To better investigate features of the chordoma PDOs, we fixed and embedded cells for downstream analysis (27, 33) . When compared to the histopathology and immunohistochemical staining patterns of the parental tumors, PDOs retained all major features ( Fig. 2 and figs. S2 and S3). For instance, both patient tumors and derived organoid cells show similar arrangements with cells in clusters and abundant eosinophilic vacuolated cytoplasm, as well as round nuclei containing small single or multiple nucleoli ( Fig. 2  and fig. S2 ).
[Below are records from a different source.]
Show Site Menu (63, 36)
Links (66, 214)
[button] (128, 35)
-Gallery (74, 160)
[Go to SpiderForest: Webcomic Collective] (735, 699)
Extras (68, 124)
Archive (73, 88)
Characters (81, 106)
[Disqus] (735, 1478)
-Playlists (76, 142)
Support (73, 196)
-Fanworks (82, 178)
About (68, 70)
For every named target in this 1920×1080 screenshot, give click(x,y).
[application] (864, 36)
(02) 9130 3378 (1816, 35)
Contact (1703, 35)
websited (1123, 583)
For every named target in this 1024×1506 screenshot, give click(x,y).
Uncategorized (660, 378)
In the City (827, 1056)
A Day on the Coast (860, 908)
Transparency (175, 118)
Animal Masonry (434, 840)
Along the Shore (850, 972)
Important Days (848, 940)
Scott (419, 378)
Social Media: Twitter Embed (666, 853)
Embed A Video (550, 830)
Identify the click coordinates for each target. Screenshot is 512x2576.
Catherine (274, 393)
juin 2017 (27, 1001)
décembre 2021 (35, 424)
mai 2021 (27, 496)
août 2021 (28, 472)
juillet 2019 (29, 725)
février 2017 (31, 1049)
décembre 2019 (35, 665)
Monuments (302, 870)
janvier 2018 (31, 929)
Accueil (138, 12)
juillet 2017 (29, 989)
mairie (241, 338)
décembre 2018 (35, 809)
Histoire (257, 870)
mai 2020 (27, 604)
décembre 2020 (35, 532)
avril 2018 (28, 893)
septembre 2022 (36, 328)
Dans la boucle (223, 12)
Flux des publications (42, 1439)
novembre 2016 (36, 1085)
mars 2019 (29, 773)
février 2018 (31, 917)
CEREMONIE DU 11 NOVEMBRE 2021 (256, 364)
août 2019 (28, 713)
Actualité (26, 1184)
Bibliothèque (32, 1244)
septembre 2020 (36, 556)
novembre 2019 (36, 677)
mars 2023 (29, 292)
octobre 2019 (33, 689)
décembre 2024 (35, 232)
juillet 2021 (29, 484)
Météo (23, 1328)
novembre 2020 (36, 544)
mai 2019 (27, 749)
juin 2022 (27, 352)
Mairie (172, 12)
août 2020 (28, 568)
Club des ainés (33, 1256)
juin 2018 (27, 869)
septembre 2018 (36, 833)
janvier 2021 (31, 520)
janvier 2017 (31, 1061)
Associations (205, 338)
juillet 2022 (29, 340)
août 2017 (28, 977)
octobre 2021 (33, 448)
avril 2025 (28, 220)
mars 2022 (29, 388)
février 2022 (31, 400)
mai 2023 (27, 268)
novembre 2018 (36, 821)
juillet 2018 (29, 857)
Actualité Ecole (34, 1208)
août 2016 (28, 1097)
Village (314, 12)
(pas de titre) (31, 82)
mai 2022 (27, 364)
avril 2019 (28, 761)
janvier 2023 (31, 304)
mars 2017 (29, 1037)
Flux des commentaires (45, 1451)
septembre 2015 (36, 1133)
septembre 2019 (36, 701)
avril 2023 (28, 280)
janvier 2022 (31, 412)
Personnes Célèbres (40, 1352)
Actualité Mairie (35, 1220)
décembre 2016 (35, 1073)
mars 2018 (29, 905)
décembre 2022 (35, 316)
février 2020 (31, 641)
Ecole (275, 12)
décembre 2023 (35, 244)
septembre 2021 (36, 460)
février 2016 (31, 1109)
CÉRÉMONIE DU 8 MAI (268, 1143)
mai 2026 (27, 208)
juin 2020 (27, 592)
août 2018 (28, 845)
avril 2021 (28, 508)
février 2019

Matched chordoma parental tumors and organoids exhibited similar immunohistochemical staining patterns ( Fig. 2 and fig. S3 ). We determined the expression of Ki-67, a marker of cell proliferation (37) . We observed positive Ki-67 nuclear staining in both tumor and organoid samples in all cases, except for CHORD001. CHORD001 did not express Ki-67 in regions of the tumor and PDOs (Fig. 2 ). Of note, CHORD003 had an overall higher percentage of Ki-67-positive cells in the tumor of origin, in line with the clinical characteristics of this tumor (Table 1 ). This feature is conserved in CHORD003 PDOs (Fig. 2) . A correlation between high Ki-67 positivity and aggressive behavior has been reported in chordoma (37) .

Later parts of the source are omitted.